>> START QUOTED TEXT

When starting as an artist rather than waiting for a big idea, I took my camera to the city. I took pictures of everything and anything that interested me. I just pressed and released the shutter. When l reviewed my photos, l realised that l was naturally discovering interesting material. My ideas came from living, painting and repeating.

When returning to the city with my camera, l followed my natural curiosity and my ideas deepened and expanded. At times it was hard to choose which way to take my work. It was essential to review and understand what l had. I took many directions but kept returning to taking photos of the city and taking them forward by painting them on canvas. The trick is not to give up Helsinki Bus Theory link.

I realised over time that my original idea was chasing some obscure knowledge through a simple process that I could repeat.

I feel like I have been painting the same painting for ten years as now I realise that my original ideas just got the work started. The original idea is still in my work but it has changed and developed in ways l could never have predicted. My work has grown to portray something unique that help us to understand our life on this earth a little better.

These seeds begin to germinate in many different directions like a plant does when it is attracted to light and water. It has taken many years for my original ideas and intentions to bloom into flowers. Now the interesting thing is not my original ideas or intentions. It is that l have found my way to communicate; my unique voice and inclination. As my work has deepened and expanded, it has lined up with natural talent, unlocking bigger ideas. Bigger ideas that l could never have predicted ten years ago.

>> END QUOTED TEXT
>> START INFORMATION GIVEN

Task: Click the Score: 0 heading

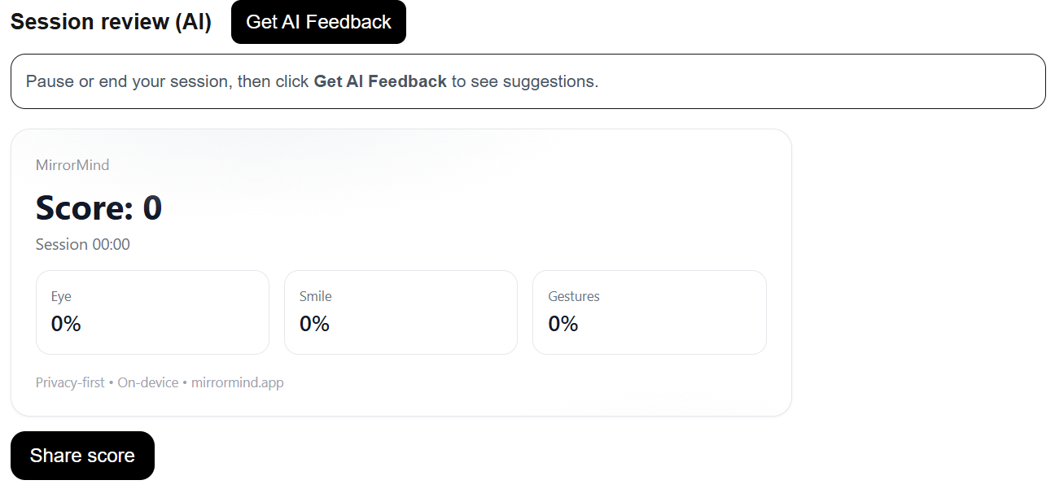Action: click(x=98, y=208)
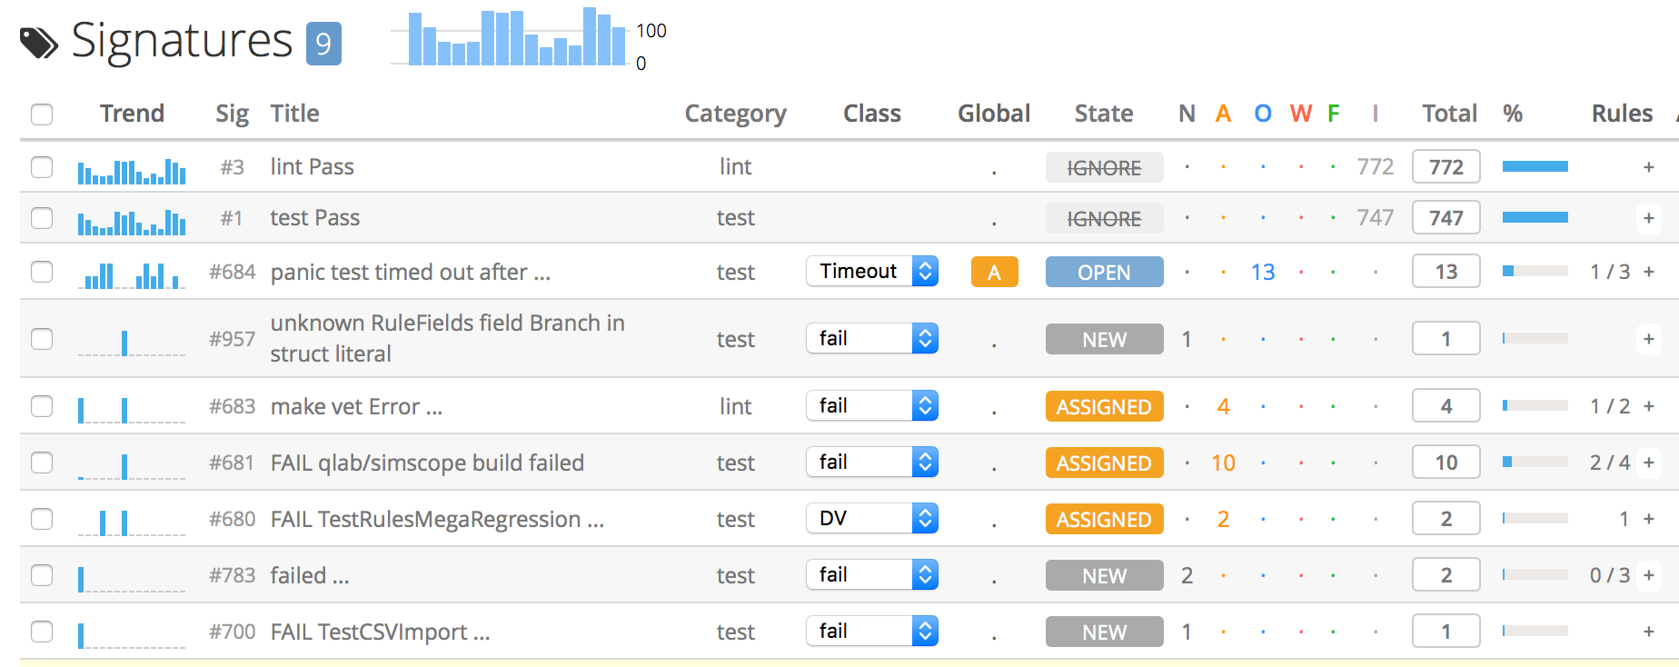Click the OPEN state button
1679x667 pixels.
coord(1104,272)

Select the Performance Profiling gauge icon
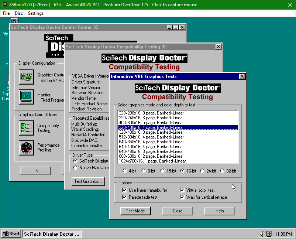coord(26,148)
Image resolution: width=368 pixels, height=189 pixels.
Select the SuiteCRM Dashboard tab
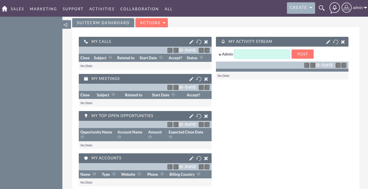103,23
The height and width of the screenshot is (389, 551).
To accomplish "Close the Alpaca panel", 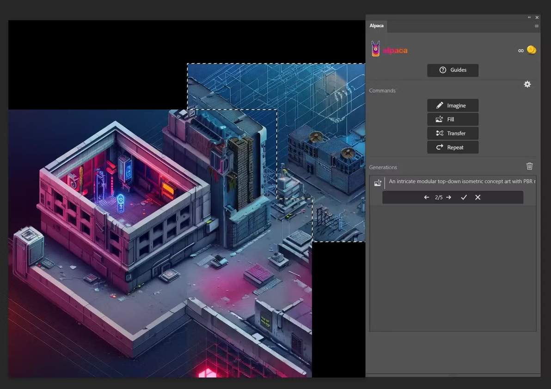I will coord(537,18).
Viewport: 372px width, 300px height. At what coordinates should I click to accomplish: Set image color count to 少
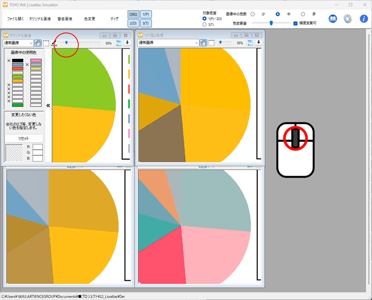point(253,14)
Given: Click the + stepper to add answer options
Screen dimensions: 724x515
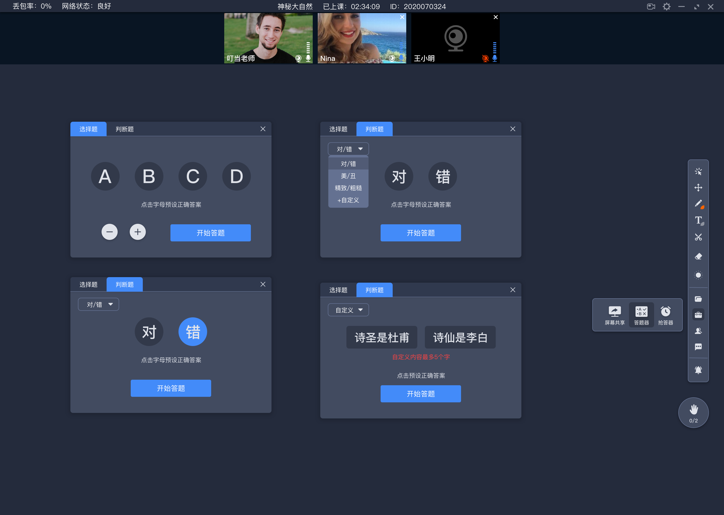Looking at the screenshot, I should click(x=137, y=232).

>> END INFORMATION GIVEN

▶ **EXERCISE DESCRIPTION**
Reproduce, word for word, the full essay above on how an artist's ideas developed through photographing and painting the city.

▶ **TASK ANSWER**
When starting as an artist rather than waiting for a big idea, I took my camera to the city. I took pictures of everything and anything that interested me. I just pressed and released the shutter. When l reviewed my photos, l realised that l was naturally discovering interesting material. My ideas came from living, painting and repeating.

When returning to the city with my camera, l followed my natural curiosity and my ideas deepened and expanded. At times it was hard to choose which way to take my work. It was essential to review and understand what l had. I took many directions but kept returning to taking photos of the city and taking them forward by painting them on canvas. The trick is not to give up Helsinki Bus Theory link.

I realised over time that my original idea was chasing some obscure knowledge through a simple process that I could repeat.

I feel like I have been painting the same painting for ten years as now I realise that my original ideas just got the work started. The original idea is still in my work but it has changed and developed in ways l could never have predicted. My work has grown to portray something unique that help us to understand our life on this earth a little better.

These seeds begin to germinate in many different directions like a plant does when it is attracted to light and water. It has taken many years for my original ideas and intentions to bloom into flowers. Now the interesting thing is not my original ideas or intentions. It is that l have found my way to communicate; my unique voice and inclination. As my work has deepened and expanded, it has lined up with natural talent, unlocking bigger ideas. Bigger ideas that l could never have predicted ten years ago.